▶ _To be done_
Recast the data below, from the line containing "Image resolution: width=640" through the end, as a JSON list of strings with one string per line. Skip blank lines and leave the pictures out.

[Target position records]
• • • •

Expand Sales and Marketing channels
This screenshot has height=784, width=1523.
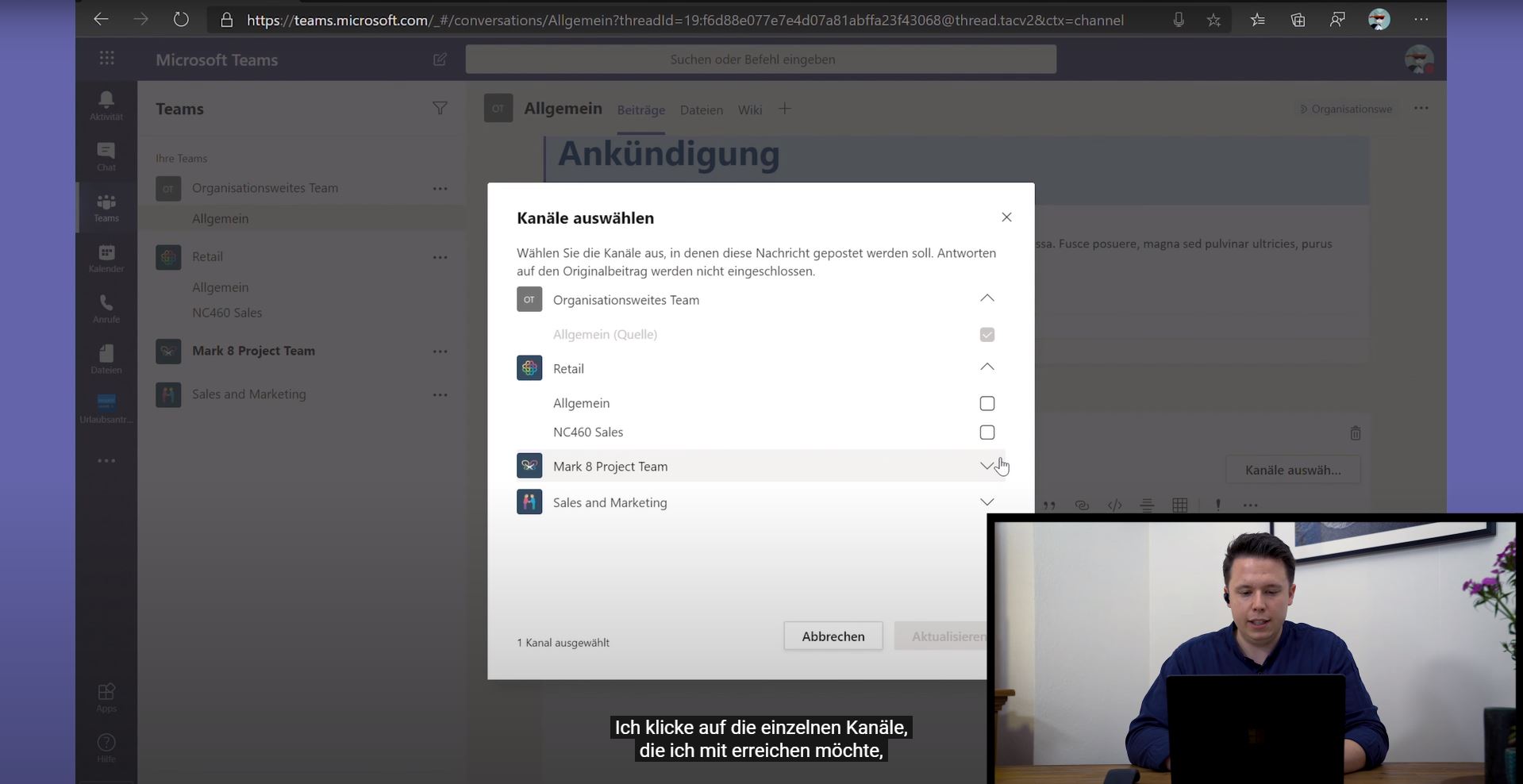(x=986, y=502)
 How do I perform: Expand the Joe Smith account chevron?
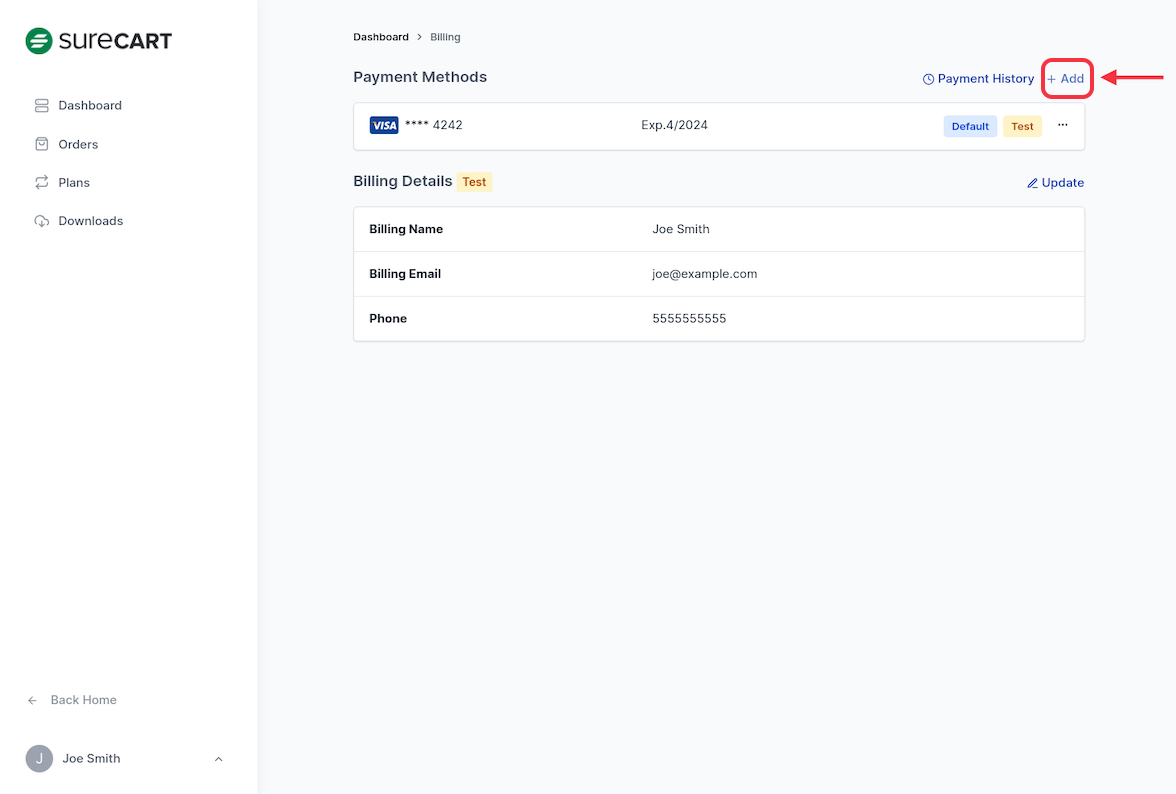coord(219,759)
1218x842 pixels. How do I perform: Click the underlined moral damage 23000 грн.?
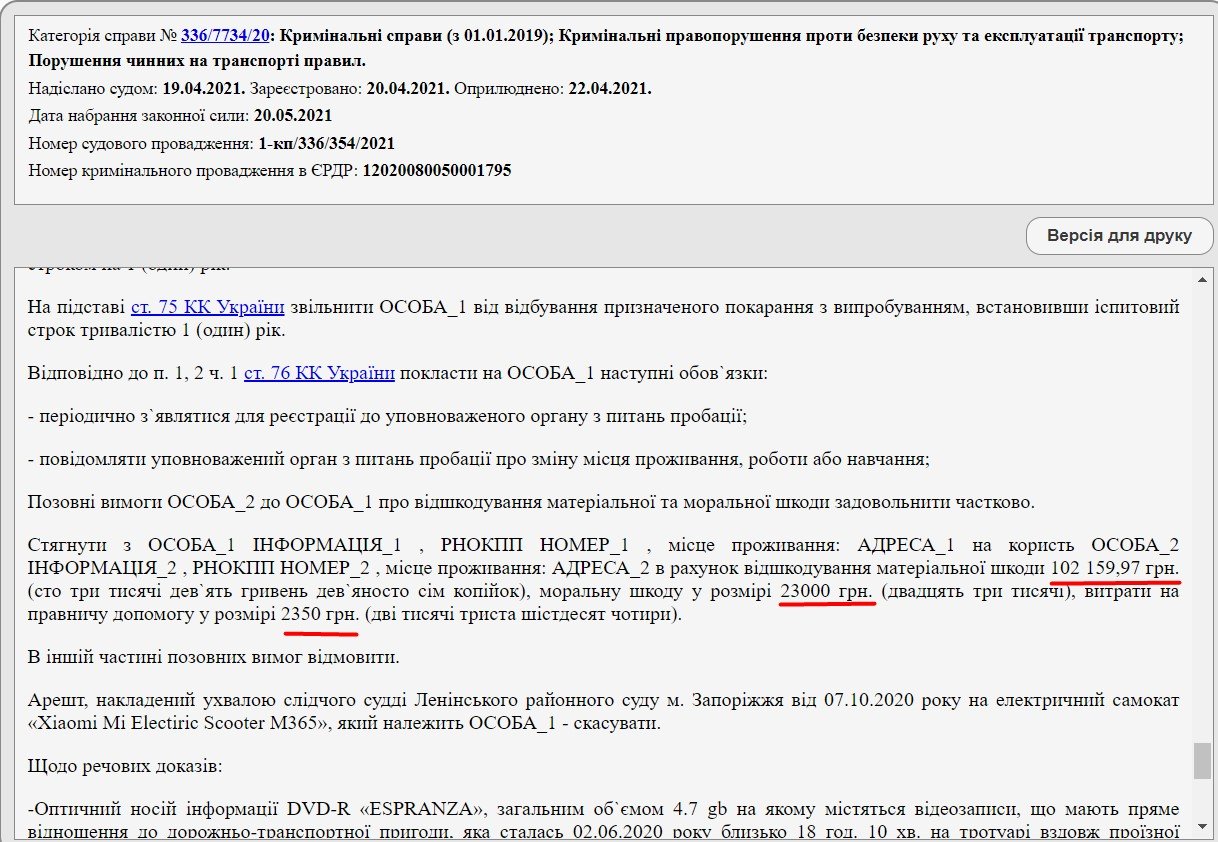click(827, 592)
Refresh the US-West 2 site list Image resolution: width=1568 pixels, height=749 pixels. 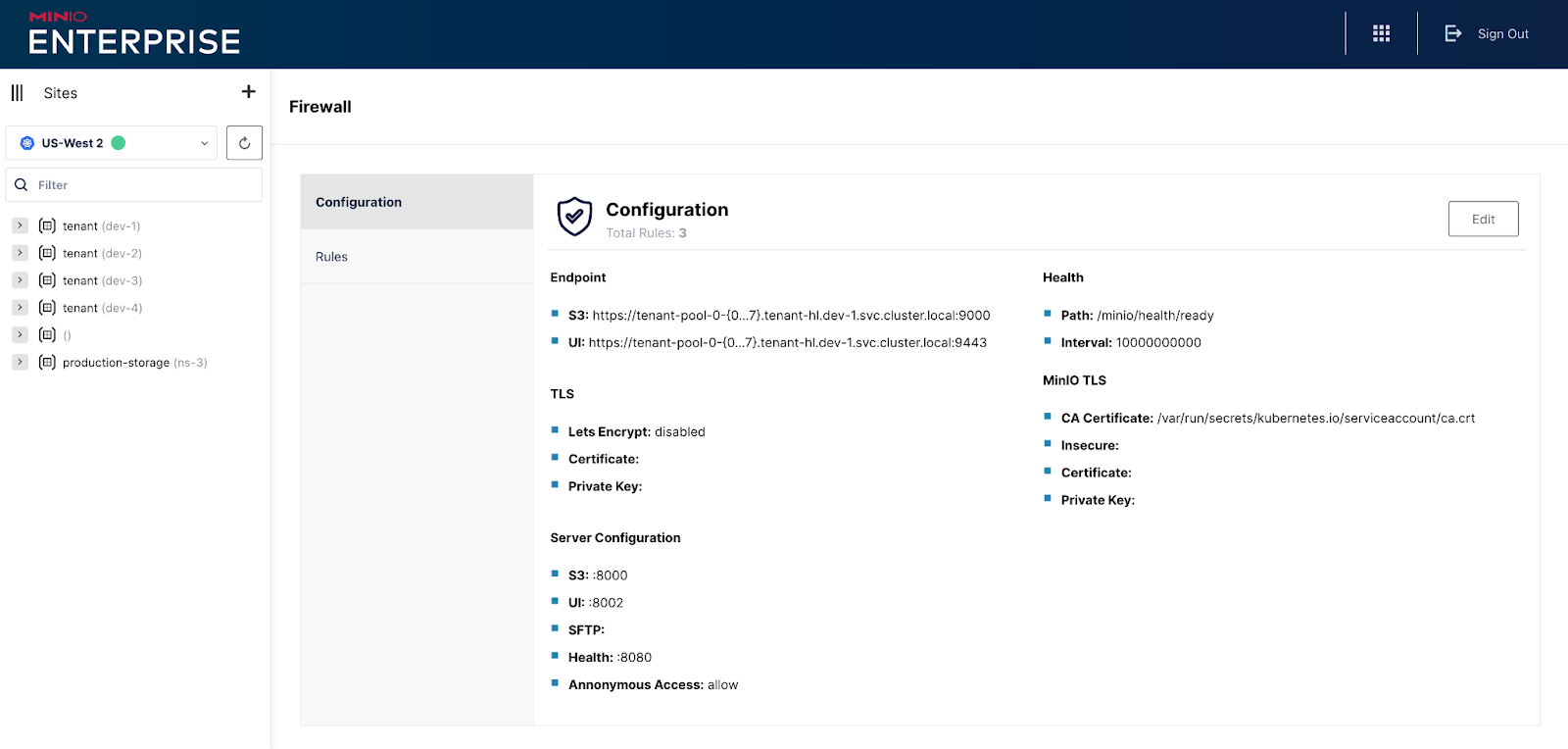244,143
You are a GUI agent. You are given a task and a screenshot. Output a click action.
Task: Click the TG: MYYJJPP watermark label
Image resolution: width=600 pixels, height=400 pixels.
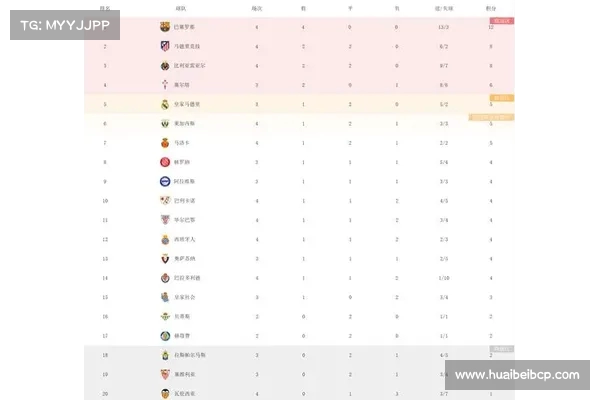coord(65,25)
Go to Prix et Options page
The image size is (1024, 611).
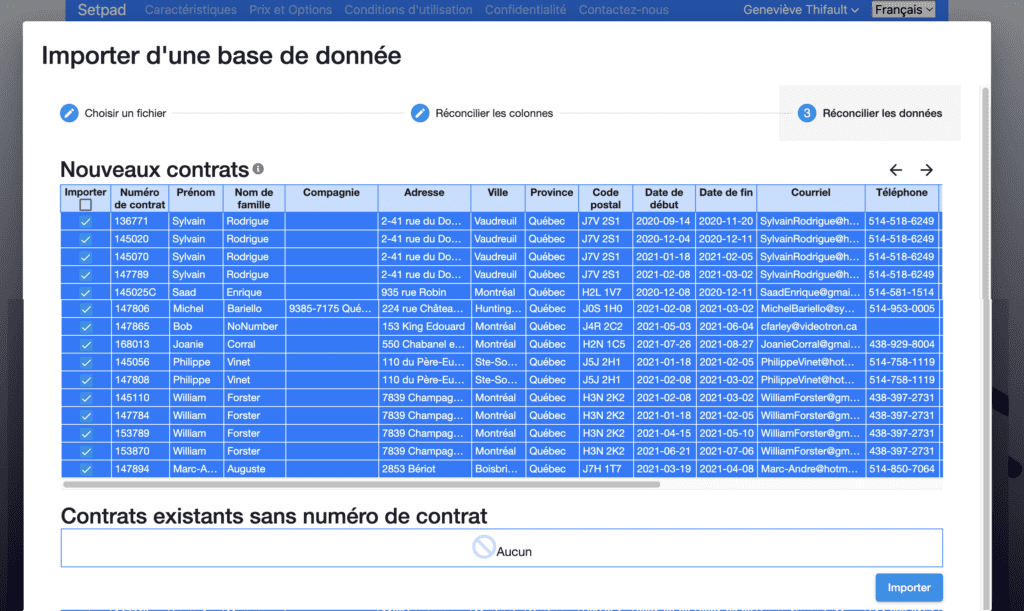click(x=290, y=10)
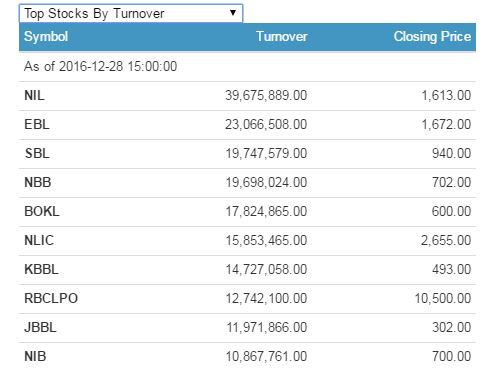Select the EBL turnover value 23,066,508.00
Viewport: 485px width, 369px height.
click(266, 125)
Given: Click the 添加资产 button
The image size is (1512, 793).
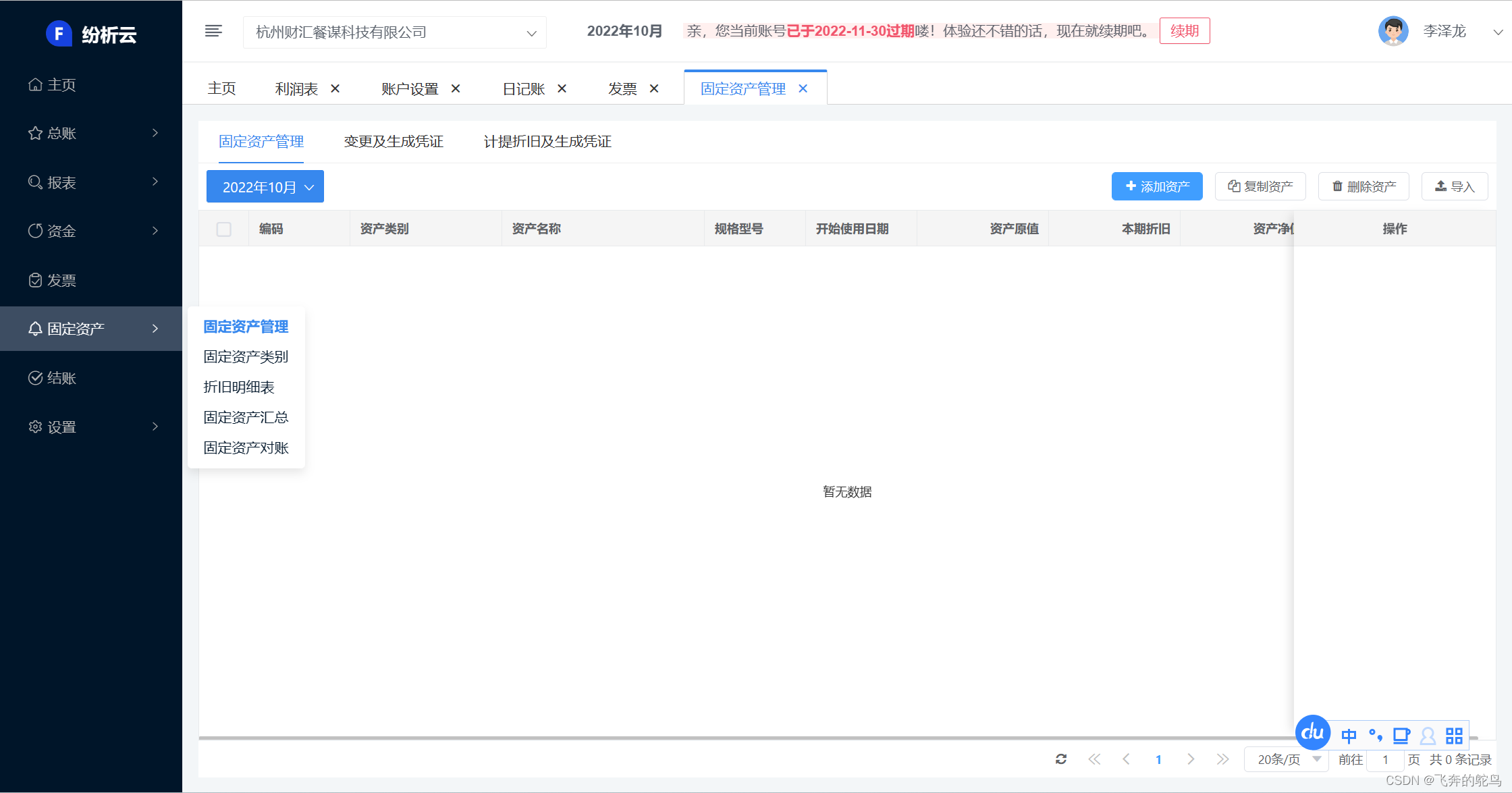Looking at the screenshot, I should tap(1157, 187).
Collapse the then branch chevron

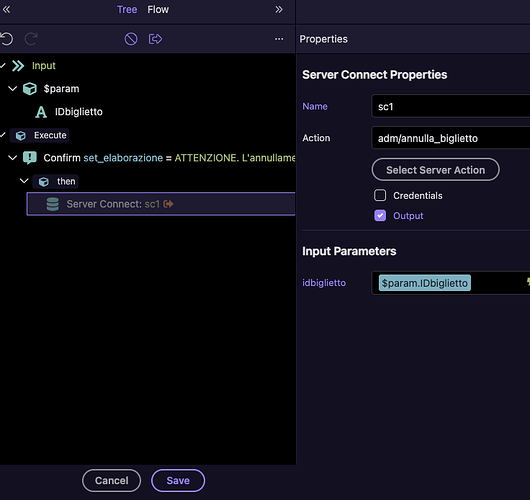coord(24,181)
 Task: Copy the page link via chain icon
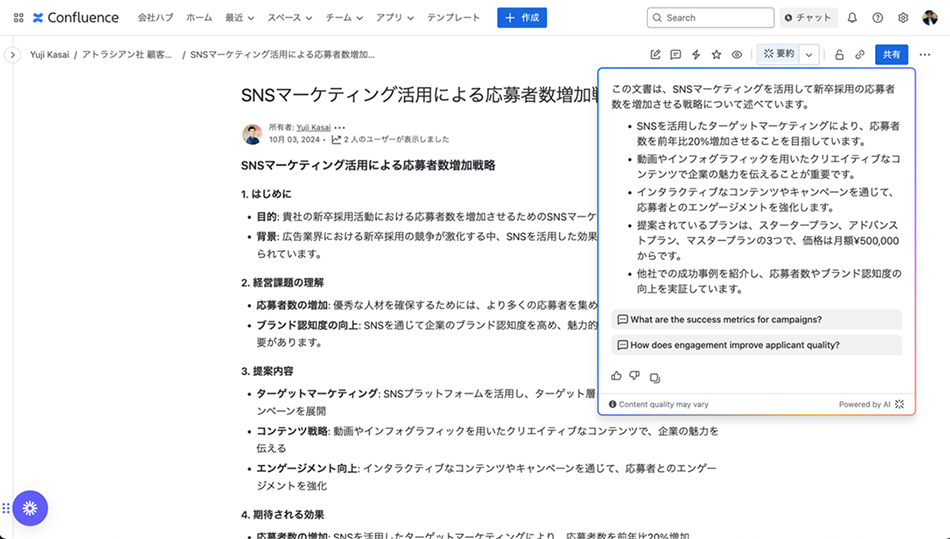tap(859, 55)
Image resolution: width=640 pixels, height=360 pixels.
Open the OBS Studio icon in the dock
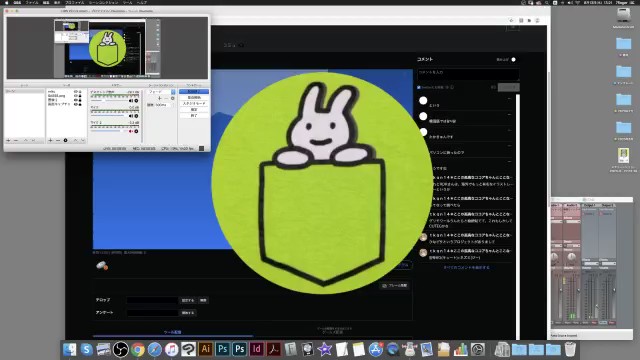coord(120,349)
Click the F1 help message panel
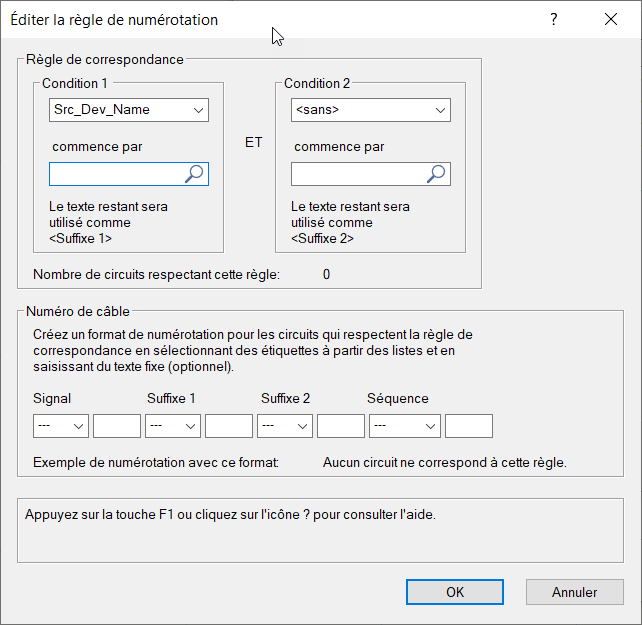642x625 pixels. [320, 530]
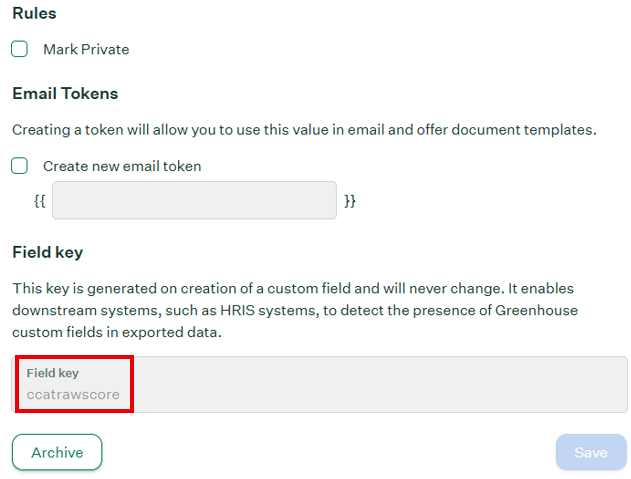Click the Rules section heading
631x479 pixels.
pyautogui.click(x=34, y=14)
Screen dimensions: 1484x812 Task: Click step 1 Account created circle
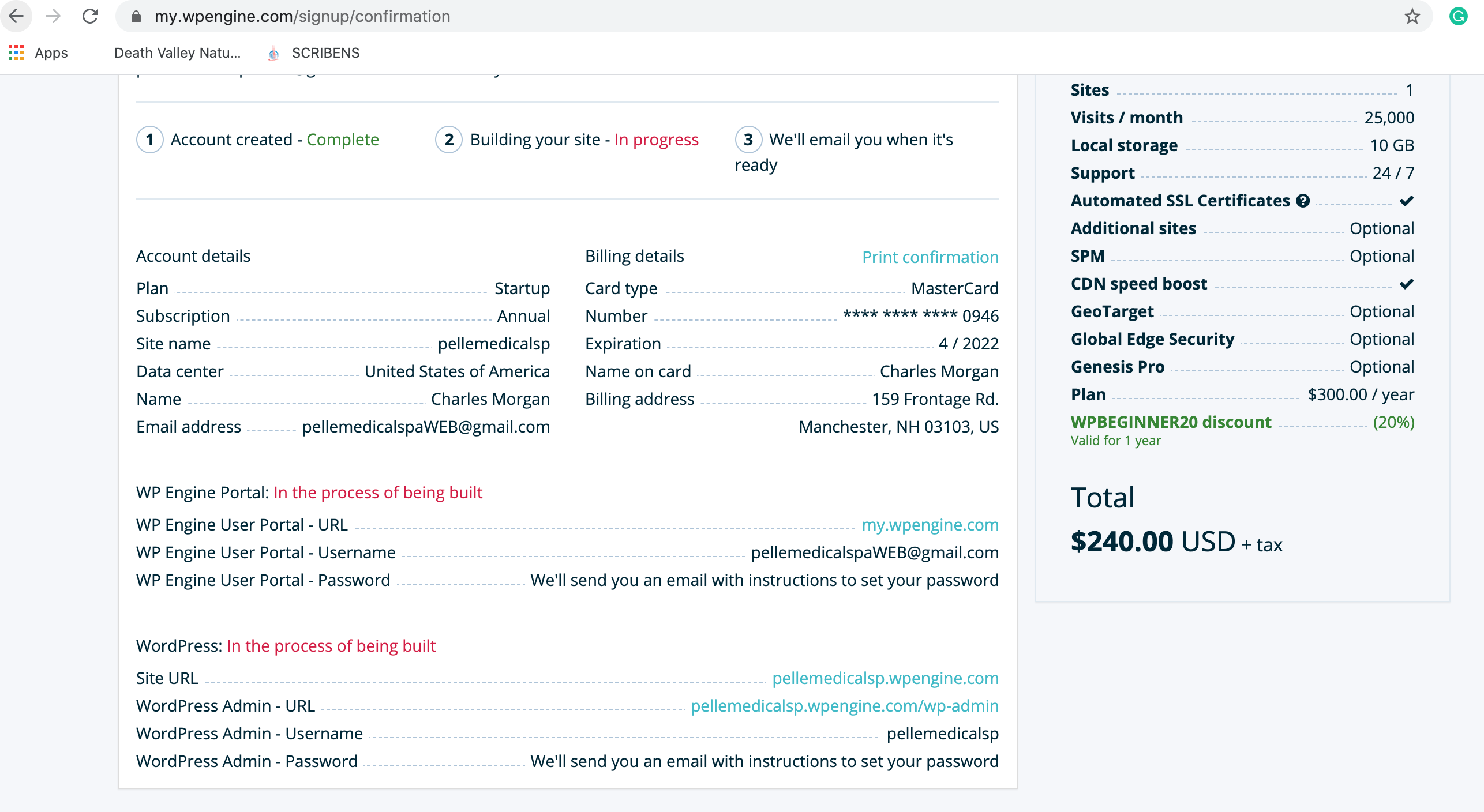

• • • •

▶ _Final answer_
[
  "Image resolution: width=640 pixels, height=360 pixels.",
  "Open the OBS Studio icon in the dock",
  "coord(120,349)",
  "Click the F1 help message panel",
  "642x625 pixels. [320, 530]",
  "Click the Rules section heading",
  "631x479 pixels.",
  "pyautogui.click(x=34, y=14)",
  "Screen dimensions: 1484x812 Task: Click step 1 Account created circle"
]